[DATA EXCERPTS]

>>>>

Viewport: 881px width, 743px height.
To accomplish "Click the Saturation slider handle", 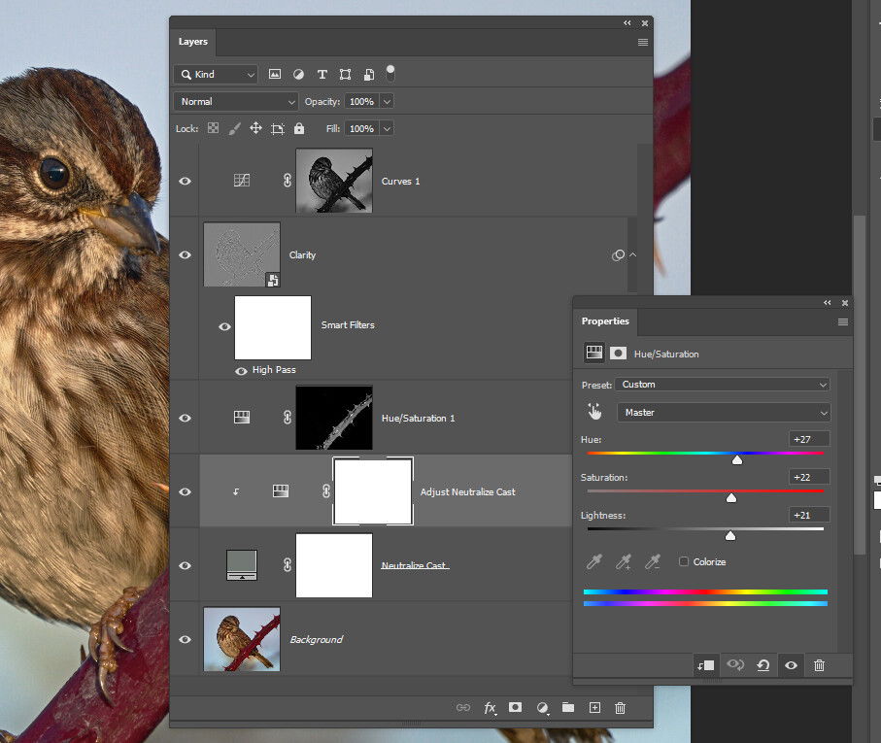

<<<<
>>>>

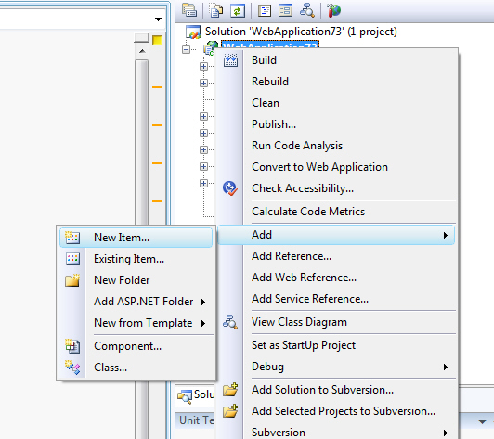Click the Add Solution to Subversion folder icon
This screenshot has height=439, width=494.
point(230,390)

<<<<
>>>>

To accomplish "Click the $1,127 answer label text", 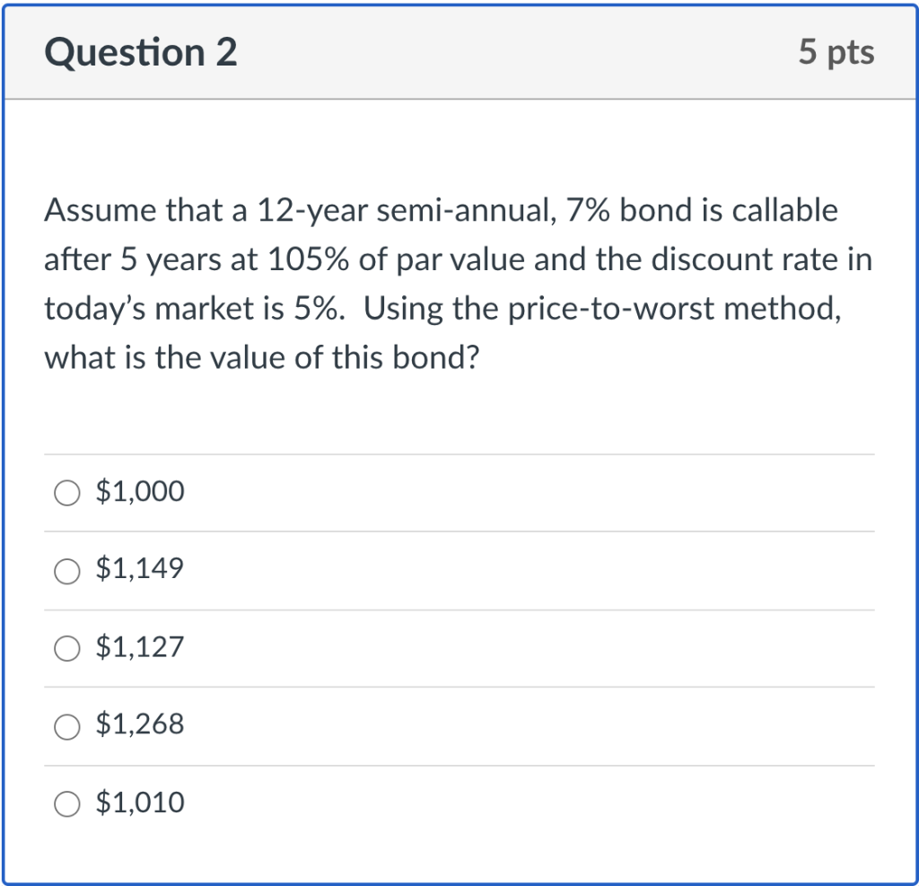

<<<<

Your answer should be the lines above, word for word, from the line with "Viewport: 881px width, 743px height." through the line with "the Saturation slider", minus the pictures.

[SOLUTION FOR THIS PROBLEM]
Viewport: 881px width, 743px height.
To accomplish "Click the Saturation slider handle", 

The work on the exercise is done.